A Few Notes On This Scene

  • “What question am I going to ask next?” isn’t the same question as “What question interests you here?”
  • Why fifty sheep? How was that number chosen? Fifty sheep was short enough that some students determined how long Eric would wait to be sheared by simulating the entire problem. What is gained or lost by describing a line of 1,000 sheep?
  • Asking students to generate their own questions is risky. Seashore encouraged us to pursue our every whim even though the “kilograms of wool” question was going to involve very different mathematical thinking than any of the others. I don’t know how she planned to reconcile that difference. ¶ My approach is to sample the room for questions and take +1’s for each. (ie. “Is anybody else interested in Sam’s question?”) This reveals a hierarchy of student interest which we handle in order. ¶ Meanwhile, I am in contact with teachers who ask their students to generate questions only to coerce them down to the one they (the teachers) originally wanted to pursue. This interaction will only pay off negative dividends, as far as I can tell. These classes would be much improved if the teacher would simply ask a concise question that she knew in advance would be of some general interest to her students. Most questions asked in math class are neither concise nor of much interest to the students so we’re already way ahead of the game.
  • Abstraction was nine tenths of the work. In answering, “how long will it take Eric to get sheared?” I had to represent the problem with variables and build a model out of them. This was, by far, the hardest work of the problem. Moreover, no one I spoke with chose the same independent variable that I did.
  • Your textbook would abstract the problem for your students.

Be less helpful.

2011 Sep 20: Bowen Kerins locates the original text of the problem, which mercifully leaves the hard work of abstraction to the student.

Featured Comment

Paul:

A line of 50 sheep makes me wonder why I would ever have to use variables to represent the problem.
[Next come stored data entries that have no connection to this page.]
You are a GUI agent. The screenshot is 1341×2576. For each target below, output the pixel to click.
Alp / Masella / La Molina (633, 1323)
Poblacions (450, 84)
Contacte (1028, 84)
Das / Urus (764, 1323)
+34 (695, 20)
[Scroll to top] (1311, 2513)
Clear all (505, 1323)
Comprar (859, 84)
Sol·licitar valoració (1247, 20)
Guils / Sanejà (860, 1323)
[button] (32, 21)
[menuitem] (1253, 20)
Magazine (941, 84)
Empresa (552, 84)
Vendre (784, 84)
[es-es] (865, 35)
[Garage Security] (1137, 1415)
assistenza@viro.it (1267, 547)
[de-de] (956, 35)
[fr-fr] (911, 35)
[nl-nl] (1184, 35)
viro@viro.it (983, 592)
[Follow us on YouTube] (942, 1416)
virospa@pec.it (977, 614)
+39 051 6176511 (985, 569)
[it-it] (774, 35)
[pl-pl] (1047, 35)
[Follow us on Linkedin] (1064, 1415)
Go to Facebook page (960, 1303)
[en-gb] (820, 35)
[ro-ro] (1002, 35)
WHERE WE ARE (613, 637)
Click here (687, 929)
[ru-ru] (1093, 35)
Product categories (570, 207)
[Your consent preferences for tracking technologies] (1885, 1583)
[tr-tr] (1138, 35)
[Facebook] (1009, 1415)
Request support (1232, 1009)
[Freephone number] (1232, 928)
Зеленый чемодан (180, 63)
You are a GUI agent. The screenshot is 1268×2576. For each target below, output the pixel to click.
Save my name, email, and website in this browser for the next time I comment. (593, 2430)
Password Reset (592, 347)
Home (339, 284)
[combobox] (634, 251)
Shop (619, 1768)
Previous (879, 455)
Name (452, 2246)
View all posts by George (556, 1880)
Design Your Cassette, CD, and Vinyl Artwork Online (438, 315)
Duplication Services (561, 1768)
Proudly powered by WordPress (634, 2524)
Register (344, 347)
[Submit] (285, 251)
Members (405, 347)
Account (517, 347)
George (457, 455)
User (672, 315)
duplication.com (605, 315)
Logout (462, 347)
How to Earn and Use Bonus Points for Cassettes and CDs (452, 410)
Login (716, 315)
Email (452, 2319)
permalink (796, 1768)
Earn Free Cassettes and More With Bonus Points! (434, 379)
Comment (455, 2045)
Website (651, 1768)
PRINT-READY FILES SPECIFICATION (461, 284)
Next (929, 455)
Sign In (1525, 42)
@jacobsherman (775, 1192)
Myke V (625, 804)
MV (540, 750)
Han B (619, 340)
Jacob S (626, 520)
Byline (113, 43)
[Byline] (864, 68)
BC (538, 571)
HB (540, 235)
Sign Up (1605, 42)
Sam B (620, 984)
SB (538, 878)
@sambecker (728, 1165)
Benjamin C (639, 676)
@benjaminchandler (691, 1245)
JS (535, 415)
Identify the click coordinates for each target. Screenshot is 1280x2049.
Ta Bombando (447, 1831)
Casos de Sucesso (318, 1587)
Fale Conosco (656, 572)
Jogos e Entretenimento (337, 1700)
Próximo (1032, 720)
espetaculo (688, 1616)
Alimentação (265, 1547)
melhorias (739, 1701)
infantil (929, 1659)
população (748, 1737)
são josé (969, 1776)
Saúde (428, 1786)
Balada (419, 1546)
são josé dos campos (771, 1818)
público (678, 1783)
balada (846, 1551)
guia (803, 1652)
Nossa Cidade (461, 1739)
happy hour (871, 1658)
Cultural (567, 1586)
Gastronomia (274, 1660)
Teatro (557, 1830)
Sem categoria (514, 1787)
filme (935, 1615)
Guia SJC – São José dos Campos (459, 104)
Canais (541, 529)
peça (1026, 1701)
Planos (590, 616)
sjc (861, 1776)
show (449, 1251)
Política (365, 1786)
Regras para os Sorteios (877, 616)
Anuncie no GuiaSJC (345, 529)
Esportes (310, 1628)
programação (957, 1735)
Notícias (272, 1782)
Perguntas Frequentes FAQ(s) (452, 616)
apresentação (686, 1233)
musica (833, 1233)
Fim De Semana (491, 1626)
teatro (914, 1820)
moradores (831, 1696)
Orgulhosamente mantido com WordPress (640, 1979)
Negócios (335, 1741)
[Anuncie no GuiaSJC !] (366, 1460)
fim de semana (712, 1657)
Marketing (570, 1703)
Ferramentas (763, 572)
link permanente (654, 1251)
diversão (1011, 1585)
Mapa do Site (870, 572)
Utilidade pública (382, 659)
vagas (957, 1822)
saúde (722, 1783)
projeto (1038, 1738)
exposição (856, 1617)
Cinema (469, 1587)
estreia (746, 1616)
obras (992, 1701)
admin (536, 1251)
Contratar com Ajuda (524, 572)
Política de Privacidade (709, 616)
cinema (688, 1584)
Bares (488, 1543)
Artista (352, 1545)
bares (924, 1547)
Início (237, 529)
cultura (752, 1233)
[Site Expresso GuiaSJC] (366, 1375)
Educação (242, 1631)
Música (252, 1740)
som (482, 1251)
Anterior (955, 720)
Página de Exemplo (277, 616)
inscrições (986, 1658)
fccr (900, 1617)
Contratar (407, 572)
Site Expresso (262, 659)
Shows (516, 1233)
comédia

A line of 1,000 sheep makes me wish I had an easier problem — one I could actually act out.

What number of sheep will motivate me to model a simpler case and look for patterns? What number of sheep will force me to generalize and move from concrete models to abstract thinking, without stepping over the boundaries of the story?

Shearing a line of 1,000 sheep? Eric will be waiting a very long time.